YOUR INSTRUCTIONS: Copy the lines of the listing word for word, starting at the line that contains "This screenshot has width=633, height=305." and ending at the end of the listing. Leave out the pictures.
— start of DATA EXTRACT —
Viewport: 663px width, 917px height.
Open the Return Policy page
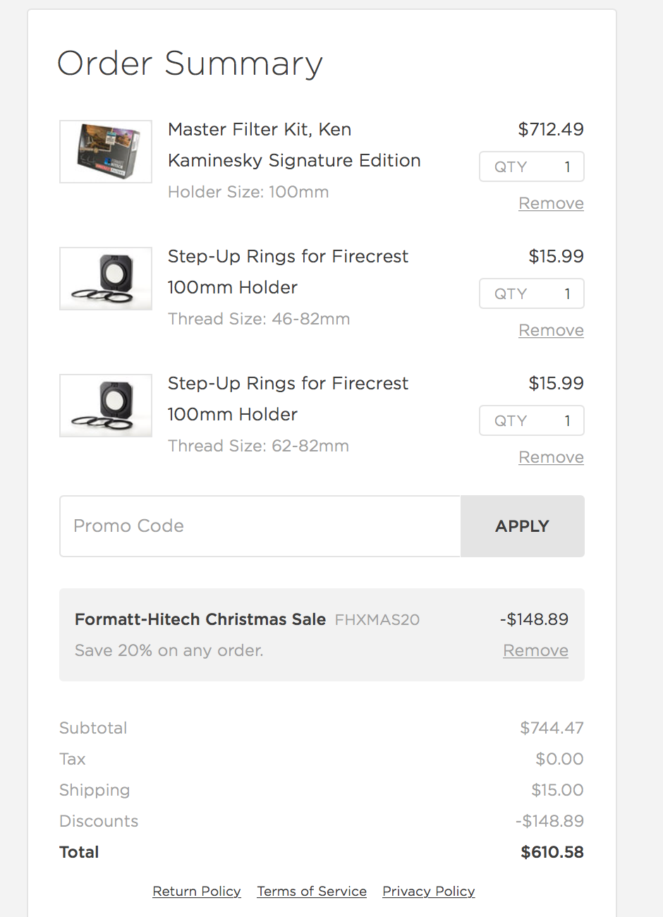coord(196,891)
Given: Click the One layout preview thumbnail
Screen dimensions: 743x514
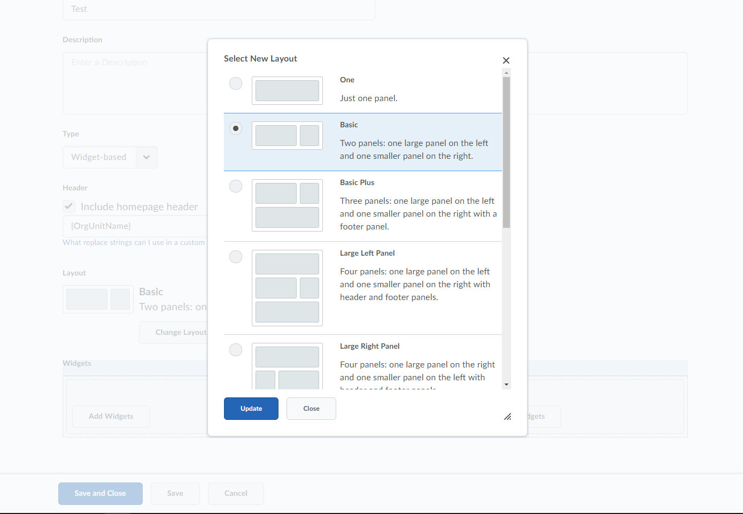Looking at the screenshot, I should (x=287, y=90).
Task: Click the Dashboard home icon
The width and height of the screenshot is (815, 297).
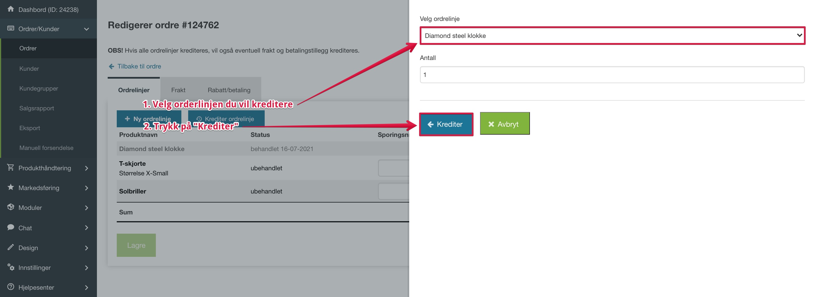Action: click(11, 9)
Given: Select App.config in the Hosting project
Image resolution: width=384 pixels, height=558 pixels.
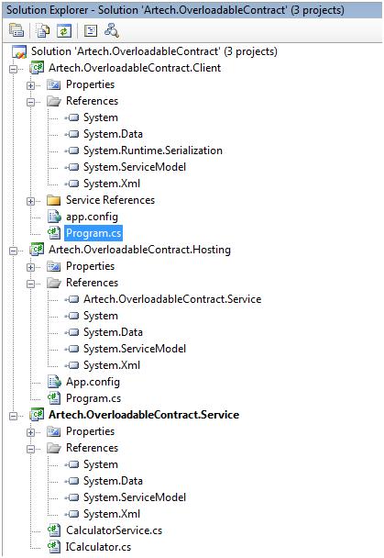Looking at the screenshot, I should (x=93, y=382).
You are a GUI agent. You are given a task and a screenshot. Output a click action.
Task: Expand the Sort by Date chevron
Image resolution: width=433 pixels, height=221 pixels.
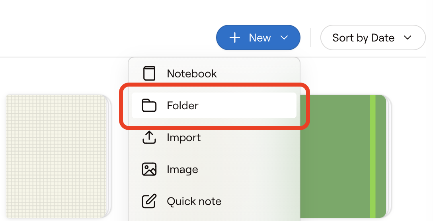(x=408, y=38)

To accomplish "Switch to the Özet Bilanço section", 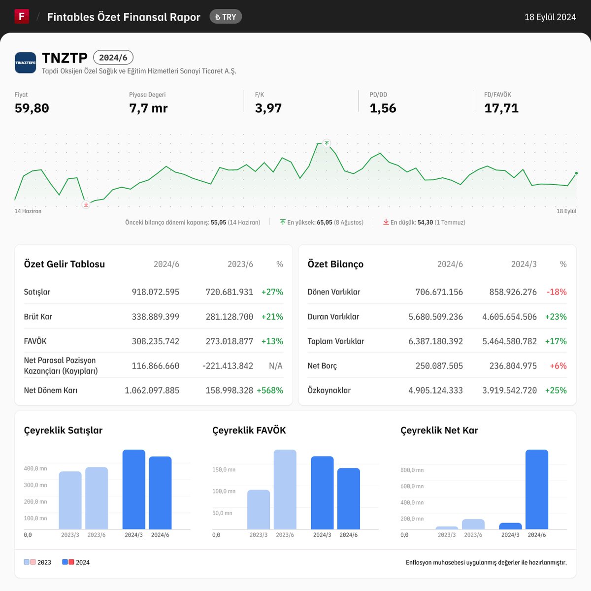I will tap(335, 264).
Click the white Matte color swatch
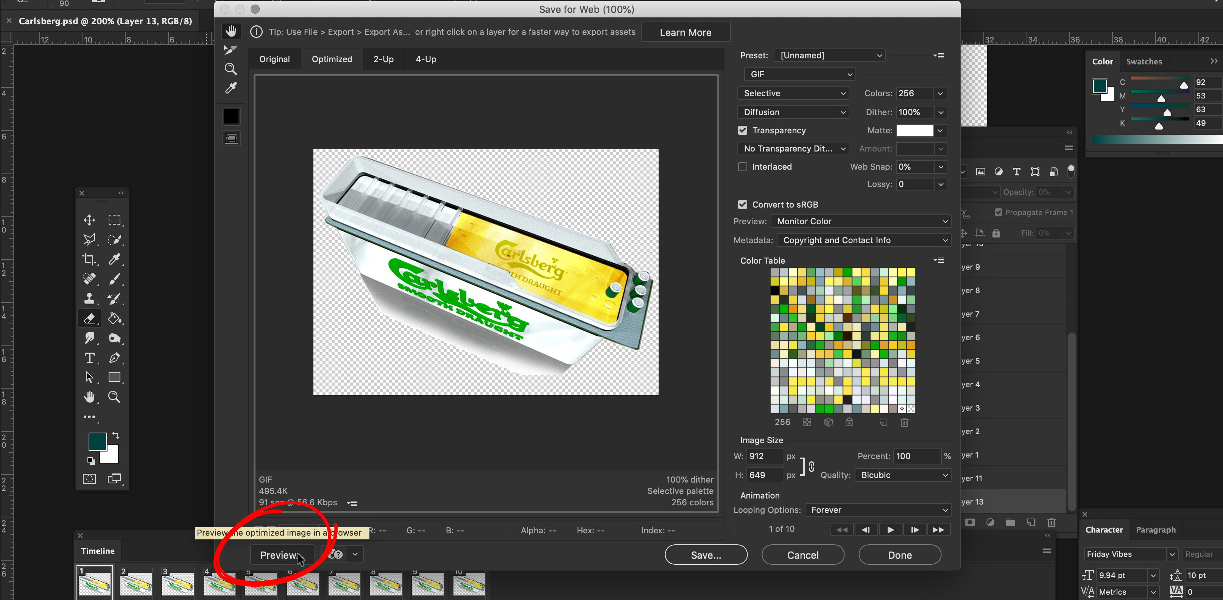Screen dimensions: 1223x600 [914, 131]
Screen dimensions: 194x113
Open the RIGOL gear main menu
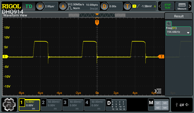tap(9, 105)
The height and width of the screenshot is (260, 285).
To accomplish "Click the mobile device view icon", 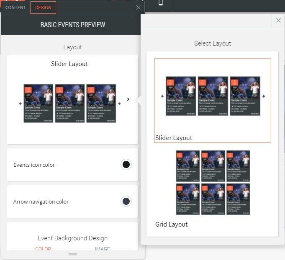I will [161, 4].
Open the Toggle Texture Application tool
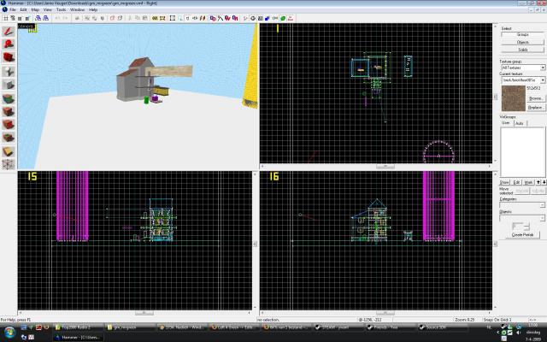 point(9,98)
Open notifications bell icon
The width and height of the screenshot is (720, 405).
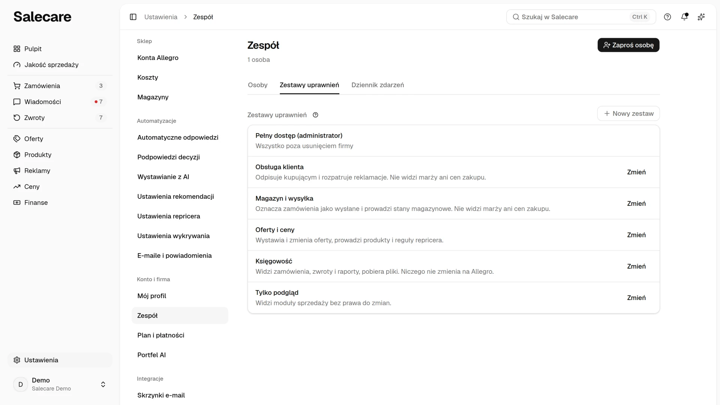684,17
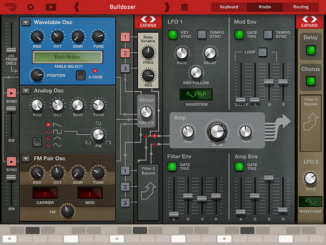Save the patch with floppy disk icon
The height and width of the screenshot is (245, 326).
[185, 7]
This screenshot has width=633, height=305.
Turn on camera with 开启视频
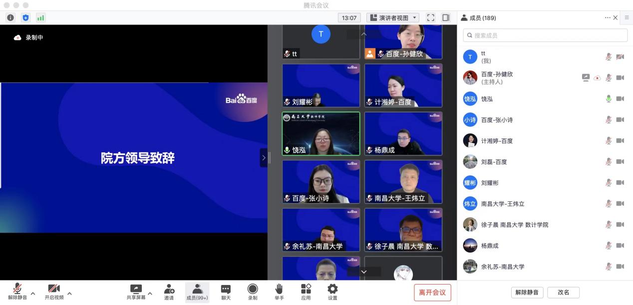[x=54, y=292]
— end of DATA EXTRACT —
ANSWER TO THIS EXERCISE:
This screenshot has width=633, height=305.
Turn on camera with 开启视频
[x=54, y=292]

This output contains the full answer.